For example, just like the online world has this wonderful network of virtual places called the Web, and ways of searching around these virtual places, we believe the phone is going to help us figure out the network of real places, and build a network or a web of the various restaurants, bars, and places you would go to, and to understand that network much the same way we're able to understand the network of the worldwide web, and to apply some of the same things we've been applying for various socially beneficial or commercially beneficial opportunities, that now work on the Web, but back in the real world, using this location sensor.

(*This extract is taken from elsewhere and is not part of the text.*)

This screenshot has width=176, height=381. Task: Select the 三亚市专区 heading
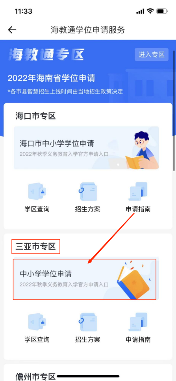point(36,247)
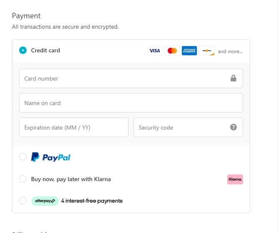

But this is - I hate to use the word "convergence", but this is the online world being applied to the offline world.  It may not be in your application example, but basically, when you look at things, you can retrieve information.  It's helping you in real world navigation so it's pulling data from the online world and mapping it to the offline world, correct?

Absolutely, and there are many different perspectives on this kind of data collection.  There are many uses of data.  For example, when we started three years ago, I was doing research in this general space, back in the early 1990's, along with Alex Pentland, where we were tracking people using computer vision and video cameras.  Of course, it's much harder to do than to track people using location and Wi-Fi positioning. 

In the past few years, our job became a lot easier and now we can start doing some of the things we dreamed about, ages ago, with the real location data that we're getting, which is super accurate, super precise.  If you compare that to pointing a camera outside of a window, onto a courtyard, to track people and say, "Where are they going; who is interacting with whom, who is influencing whom," we were trying to do these things with video sensors. 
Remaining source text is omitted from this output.